Industry Buyers. “Growth through acquisition” activity is still strong but outdated businesses are being passed over. Minimal goodwill value, obsolete systems, aging ownership and weak market position could make your business unattractive. A competitor or synergistic buyer might just wait for the business to fold and then take over the product line or territory without having to pay for it. If you are a smaller competitor you may want to consult with your advisors. We see this trend continuing and putting downward pressure on values. Selling sooner rather than later may be advantageous.

Financial Buyers. There is still an enormous amount of cash looking for investment opportunities. Hoping to secure better than market returns, many of these investment entities are looking for “risk free” businesses: competent management in place, recurring revenues, secure market niche, protected IP or product line etc.  At the same time these investors are hoping for a leverage deal to minimize cash outlays. Demand for these types of business are very strong so sellers have the negotiating advantage.

Industry Disruptions

Technology has always been a destructive and creative force in the economy but it could be argued that the pace of change and disruption are increasing. Hard lessons of the “buggy whip” or “Kodak” are being replaced with lessons of the “shared economy” (Uber, Homeaway, etc) and smaller businesses might not have the resources to adapt to the changing environment. To be very frank, we are seeing more and more businesses becoming “unsalable” due to rapid changes in market technologies. Business owners should do a SWOT analysis or understand the forces that are affecting their industry. These future changes could determine the best time to sell your business—having your “head in the sand” could preclude you from a viable exit strategy. 

Two overarching forces that are impacting, or will impact, numerous industries.

Distribution. Amazon has revolutionized distribution and captured a large share of the consumer goods market. Now they are pushing into business fulfillment services and B2B markets. (Auto parts for instance). Small businesses that need to carry a large and varied inventory to be competitive may be at risk. Amazon Prime 2 day delivery and the systems behind it may be a competitive threat. However, Amazon is also pairing up with regional distributors and businesses to fill gaps in their distribution systems and to maintain delivery times. Rather than compete you may want to see how your business can adapt and take advantage of these changes.

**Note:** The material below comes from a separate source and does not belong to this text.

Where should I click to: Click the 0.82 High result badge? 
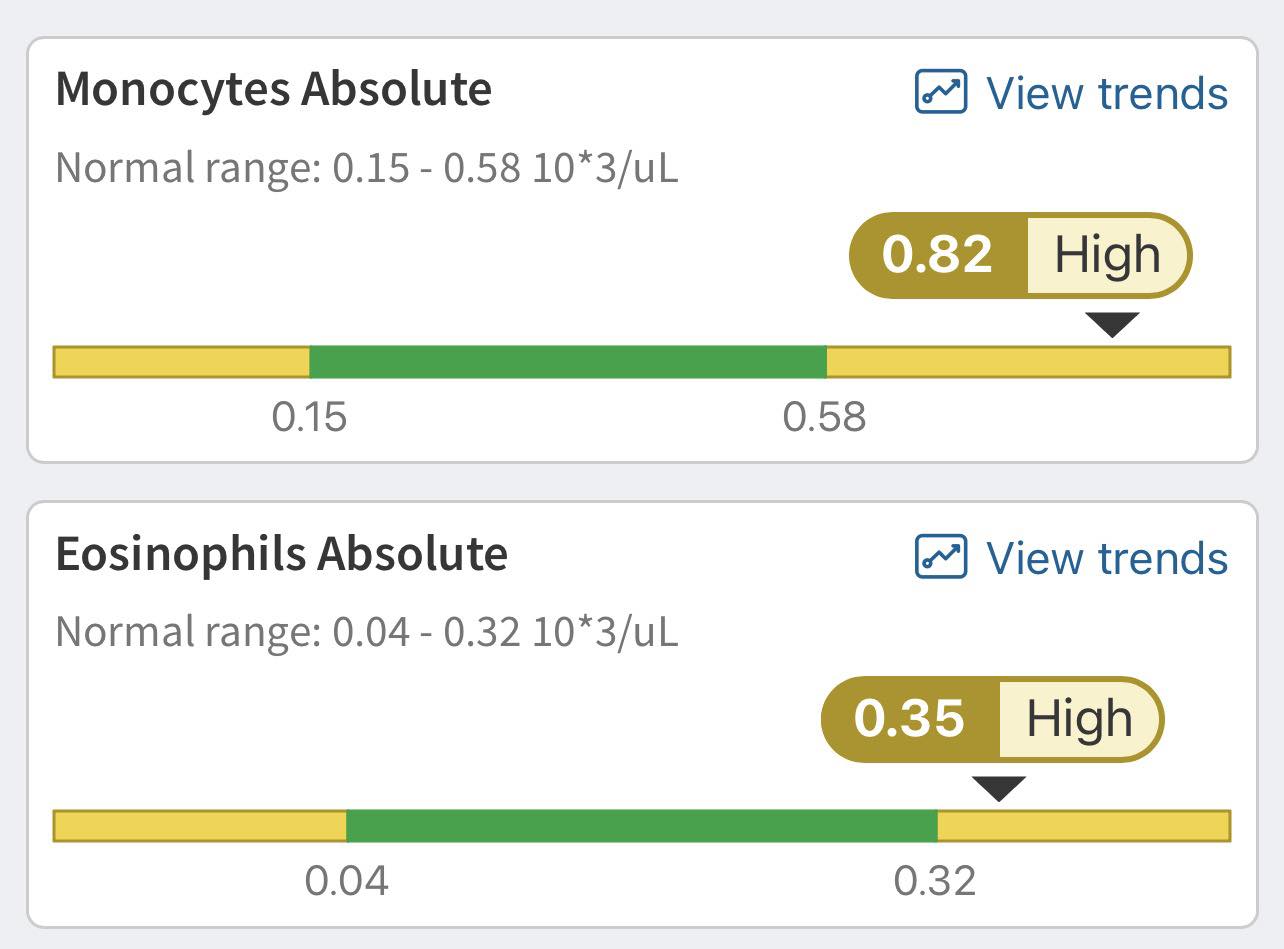click(x=1020, y=255)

Additive Manufacturing. Perhaps no technology may be more disruptive than 3D manufacturing. Bypassing a distribution product and just-in-time delivery system for a “build when needed” is incredibly efficient but also very disruptive to a number of business models. Small wares, replacement parts, hobby goods and similar businesses are already being impacted by 3D printing.

Understanding where your business is in the “Industry Lifecycle” could be critical in both adapting your business to changing technology but protect the enterprise value when it comes time to exit.